Aksi halde siz bunu başaramayan milletlerin yönetilemez hale geleceklerini mi iddia ediyorsunuz?

Gençlerinize topal atları verirseniz milletlerini savunma vakti geldiğinde niçin gelmiyorlar, diye onlara kızamazsınız. ABD popüler kültürünün mantığına uyup gençlerimize topal atları vermekten vaz geçmeliyiz. 15 Temmuz’da şehit olan gençlerin akranlarının hayatın geri kalan zamanlarında nasıl şuurlanmasını sağlayacağız? ABD popüler kültürü, gençleri, hayatı keyif sürmek olarak görür bir hale getiriyor. “Ben keyfimi yaşayacağım, ülke benim keyfimi sürmeme engel değilse ABD yönetsin”, diyen bir nesli nasıl yönetebileceksiniz? Çin hükümdarı gibi “Halk delirdi, getirin o delirten sudan biz de içelim, akıllı olarak bu halkı zira yönetemeyiz mi?” diyeceksiniz. Medya onları alıklaştırıyor. Türkiye’ye uygulanan ekonomik baskılarla sürdüğü rahat hayatın daraldığını hisseden hedonistler, keyiflerine dönmek istiyorlar. Hayatını onlarca gayretle anlamlı kılmış insanları değil de Ukrayna misali kullanışlı enstrümanlara meyledebiliyorlar.

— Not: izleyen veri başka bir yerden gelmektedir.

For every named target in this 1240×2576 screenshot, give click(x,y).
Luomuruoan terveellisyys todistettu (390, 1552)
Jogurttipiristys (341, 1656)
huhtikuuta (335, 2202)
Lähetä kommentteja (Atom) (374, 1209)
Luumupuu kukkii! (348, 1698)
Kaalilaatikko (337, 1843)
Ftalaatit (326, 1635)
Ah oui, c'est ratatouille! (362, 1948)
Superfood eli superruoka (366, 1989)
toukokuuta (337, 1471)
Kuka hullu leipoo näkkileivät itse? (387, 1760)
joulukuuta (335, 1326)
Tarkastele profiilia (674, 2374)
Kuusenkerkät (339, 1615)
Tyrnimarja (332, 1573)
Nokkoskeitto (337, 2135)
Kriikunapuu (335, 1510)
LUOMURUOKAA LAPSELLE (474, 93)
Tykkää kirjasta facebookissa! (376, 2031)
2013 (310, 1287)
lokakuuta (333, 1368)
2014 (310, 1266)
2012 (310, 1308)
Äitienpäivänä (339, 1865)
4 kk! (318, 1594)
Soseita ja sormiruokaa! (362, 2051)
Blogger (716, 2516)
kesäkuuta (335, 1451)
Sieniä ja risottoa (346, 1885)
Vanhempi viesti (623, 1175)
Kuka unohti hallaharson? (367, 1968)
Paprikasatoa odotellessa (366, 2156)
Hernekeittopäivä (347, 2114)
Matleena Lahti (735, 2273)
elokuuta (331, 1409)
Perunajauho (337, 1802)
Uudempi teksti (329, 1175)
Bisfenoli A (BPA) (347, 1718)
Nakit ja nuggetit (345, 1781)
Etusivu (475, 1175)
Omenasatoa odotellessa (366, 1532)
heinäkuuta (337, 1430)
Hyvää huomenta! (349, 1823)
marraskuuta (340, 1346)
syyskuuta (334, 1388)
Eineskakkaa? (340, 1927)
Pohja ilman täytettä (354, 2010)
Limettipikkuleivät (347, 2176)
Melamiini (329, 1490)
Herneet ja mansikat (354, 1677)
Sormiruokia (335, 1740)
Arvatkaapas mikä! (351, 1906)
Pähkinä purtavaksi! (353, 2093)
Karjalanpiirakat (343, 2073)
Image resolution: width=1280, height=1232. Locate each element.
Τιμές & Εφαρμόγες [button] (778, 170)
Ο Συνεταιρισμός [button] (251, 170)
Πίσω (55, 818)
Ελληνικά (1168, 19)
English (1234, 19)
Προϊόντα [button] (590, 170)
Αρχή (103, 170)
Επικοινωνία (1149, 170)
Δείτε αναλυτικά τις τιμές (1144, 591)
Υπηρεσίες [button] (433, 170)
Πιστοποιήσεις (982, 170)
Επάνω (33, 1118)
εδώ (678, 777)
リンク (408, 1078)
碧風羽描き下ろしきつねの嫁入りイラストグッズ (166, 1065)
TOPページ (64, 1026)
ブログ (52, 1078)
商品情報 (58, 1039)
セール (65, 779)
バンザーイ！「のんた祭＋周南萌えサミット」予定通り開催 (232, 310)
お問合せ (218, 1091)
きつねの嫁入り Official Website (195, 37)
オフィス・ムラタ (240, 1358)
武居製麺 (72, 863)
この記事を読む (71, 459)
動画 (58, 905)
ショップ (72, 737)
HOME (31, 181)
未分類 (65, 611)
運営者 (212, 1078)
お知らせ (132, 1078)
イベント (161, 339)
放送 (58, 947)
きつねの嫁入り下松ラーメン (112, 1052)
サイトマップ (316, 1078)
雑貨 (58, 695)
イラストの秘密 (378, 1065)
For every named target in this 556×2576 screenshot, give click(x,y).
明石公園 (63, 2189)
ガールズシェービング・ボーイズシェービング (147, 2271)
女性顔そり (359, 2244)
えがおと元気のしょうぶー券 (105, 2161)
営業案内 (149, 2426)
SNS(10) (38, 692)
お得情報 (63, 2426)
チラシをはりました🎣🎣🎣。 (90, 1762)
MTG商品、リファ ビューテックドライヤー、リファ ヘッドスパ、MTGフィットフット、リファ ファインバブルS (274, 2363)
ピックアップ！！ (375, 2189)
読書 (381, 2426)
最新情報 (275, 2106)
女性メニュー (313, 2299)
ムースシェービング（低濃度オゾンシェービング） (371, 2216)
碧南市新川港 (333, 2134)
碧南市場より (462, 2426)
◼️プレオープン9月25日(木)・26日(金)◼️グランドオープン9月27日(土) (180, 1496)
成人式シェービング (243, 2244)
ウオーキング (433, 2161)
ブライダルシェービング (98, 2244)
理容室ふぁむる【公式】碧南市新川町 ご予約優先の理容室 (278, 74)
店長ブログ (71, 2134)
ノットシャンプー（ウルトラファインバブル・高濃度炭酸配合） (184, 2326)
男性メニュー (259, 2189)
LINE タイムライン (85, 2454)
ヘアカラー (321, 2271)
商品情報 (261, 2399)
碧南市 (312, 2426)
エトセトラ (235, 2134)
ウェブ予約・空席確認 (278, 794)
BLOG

Ülkemize yönelen Batılı şoklar karşısında onu savunan tek tek entelektüellerimizin olduğunu ama onlar içinden Türkiye’nin tarihi kaderini üstlenen bir entelijansiyamızın olmadığını söylüyorsunuz. Bunun için de bize has bir “kulturkampf”, sizin tabirinizle bir “kültür iradesi” planı öneriyorsunuz. “Devlet”in sanata, düşünceye bir müdahalesi demek değil mi bu?

Hayır. ABD, Rusya, Çin ve AB bunu yaparak bugünkü güçlü hallerine geldi ve yapmaya devam ediyor. Biz yapınca niçin “devlet, sanata müdahale eder miymiş” oluyor... Ayıca bu zaten müdahale demek de değil. Bir şair olarak benim zaten kabul edebileceğim şey değil müdahale.  Anlattığım bambaşka bir şey. Isaiah Berlin’in liberalizminin bize yutturduğu bir safsatadan söz ediyorum. Berlin, kendisinin bir ‘Siyonist’ olduğunu gururla söyler ama başkalarına liberalizmi pazarlar. Yani bize bayağısıyla, en üst düzeyiyle saldıran kültür, andığım devletlerin görünmez elleriyle oluşturulmuştur. Ayrıca ‘kültür iradesi’ uygulamak milletin varlığının temini için şarttır. Selçuklu ve Osmanlı da bunu yaptı. Başka türlü kültürel saldırılara karşı mücadele edemezsiniz. Bu bir eğitim planıdır.